Electro Rent Corporation
- Company type: Private
- Industry: Leasing Service
- Founded: 1965
- Headquarters: Canoga Park, California, United States
- Area served: Worldwide
- Revenue: $243.08 million (As of 2013^{[update]})
- Owner: Platinum Equity
- Website: www.electrorent.com

= Electro Rent =

American provider of electronic equipment

Electro Rent Corporation is a provider of rental, leasing, and sales of electronic test and measurement (T&M) equipment, and in the United States rents personal computers and servers.

On May 31, 2016, Platinum Equity announced its intent to acquire Electro Rent for $382.2 million.

==History==
Electro Rent was founded in 1965.

In 2010, Electro Rent LLC paid approximately $26.7 million in cash to acquire privately held Telogy, a competitor that filed for bankruptcy protection earlier that year and was at that time based in Union City, California.

==Locations==
The company is headquartered in Canoga Park, California and has facilities in the United States, Canada, India, South East Asia, the People’s Republic of China, and Europe.

==Industries served==
Electro Rent purchases equipment from its suppliers and rents, leases, or sells the equipment to customers in aerospace, defense, telecommunications, electronics and semiconductor industries.

Besides T&M equipment rental business, Electro Rent also provides data product rental service.
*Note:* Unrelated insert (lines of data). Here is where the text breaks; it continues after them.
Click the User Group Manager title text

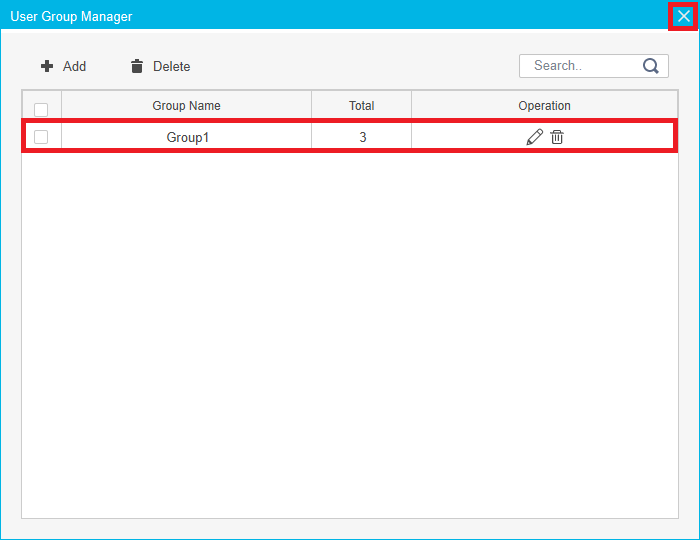pyautogui.click(x=71, y=17)
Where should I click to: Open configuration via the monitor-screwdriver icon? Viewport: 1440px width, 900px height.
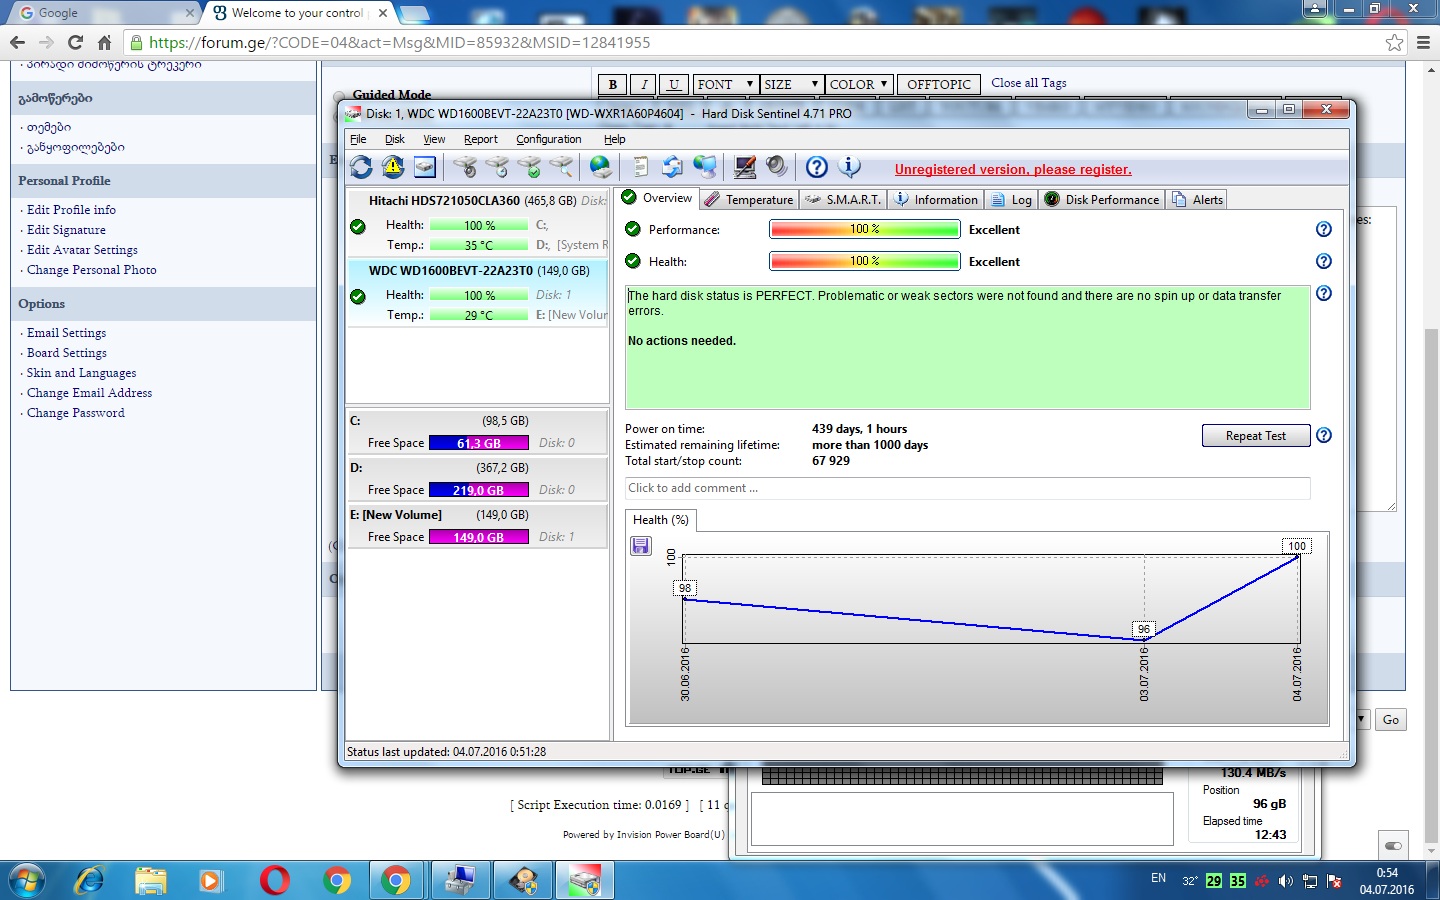point(745,167)
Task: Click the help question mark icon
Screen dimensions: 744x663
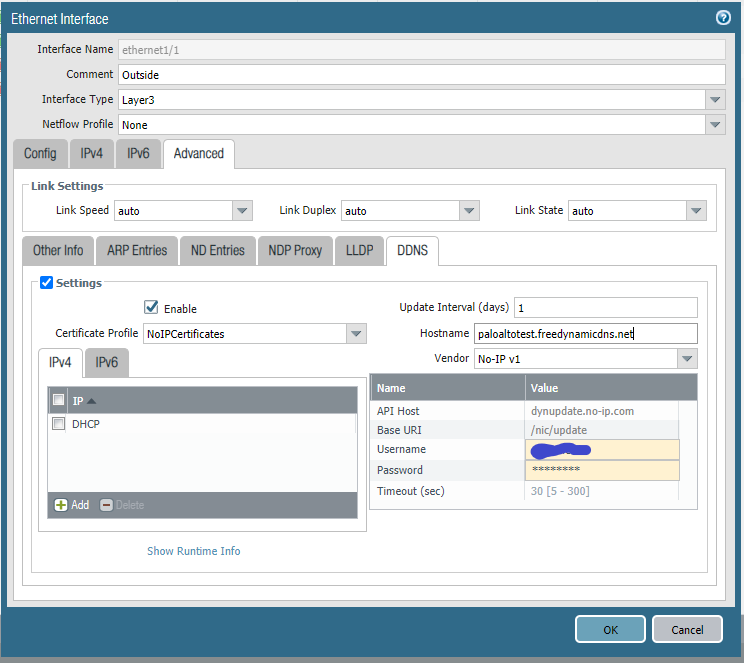Action: pyautogui.click(x=723, y=18)
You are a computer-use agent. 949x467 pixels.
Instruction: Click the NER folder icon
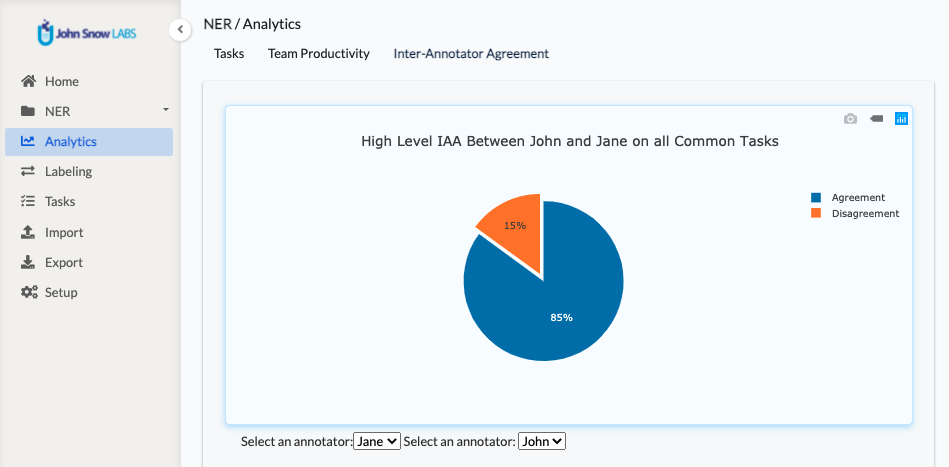click(x=28, y=111)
Its data products (“DP”) division provides personal computers and server rental services in the United States from manufacturers including Dell, HP/Compaq, IBM, Toshiba and Apple, Inc.
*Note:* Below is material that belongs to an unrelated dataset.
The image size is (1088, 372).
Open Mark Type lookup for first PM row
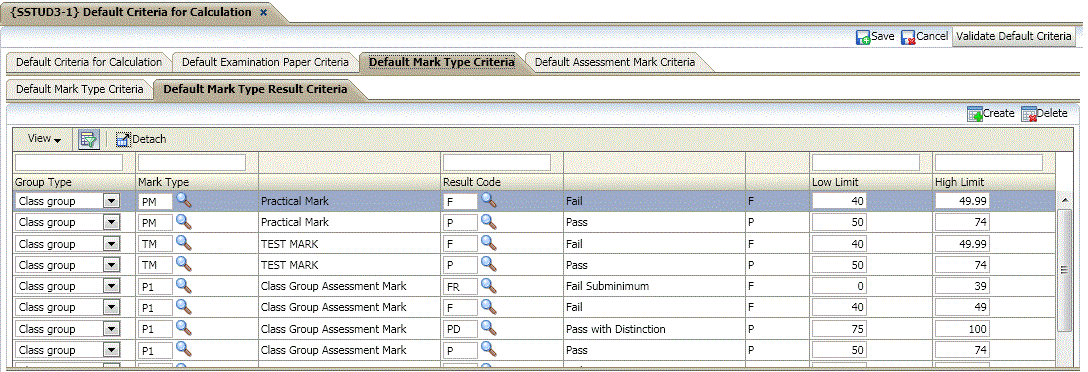click(x=184, y=201)
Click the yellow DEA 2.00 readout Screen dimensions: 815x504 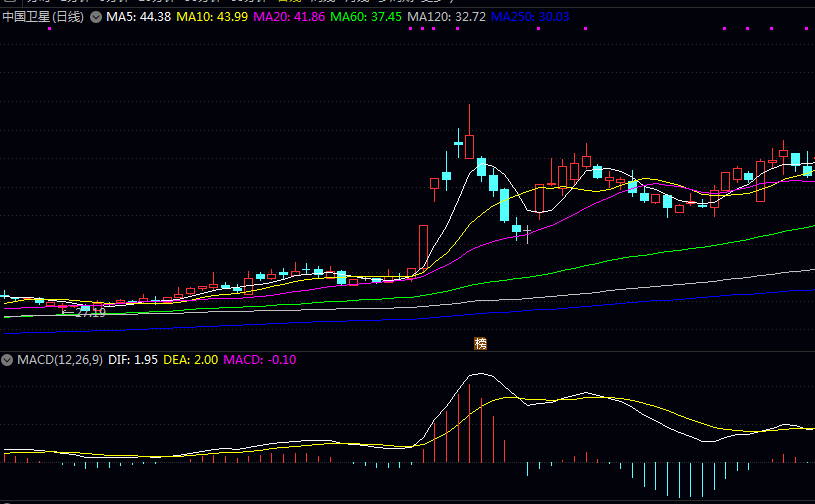coord(190,360)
Electro Rent is one of the largest personal computer and server rental providers in the United States, and its data products division’s revenue made up about 7% of the company’s total revenue in consecutive fiscal year of 2011-2013.

==Suppliers==
The company’s supplier base is composed by electronic equipment manufacturers such as Keysight and Tektronix. In 2010, it became a reseller for Agilent, the largest T&M equipment manufacturer in North America.

==Awards==
In 2011, the company was selected as one of the eight recipients to receive the Preferred Supplier Award from L-3 Communications as an excellent partner In 2012, Frost & Sullivan awarded the company the Frost & Sullivan Award for Company of the Year for its revenue growth over the previous two years.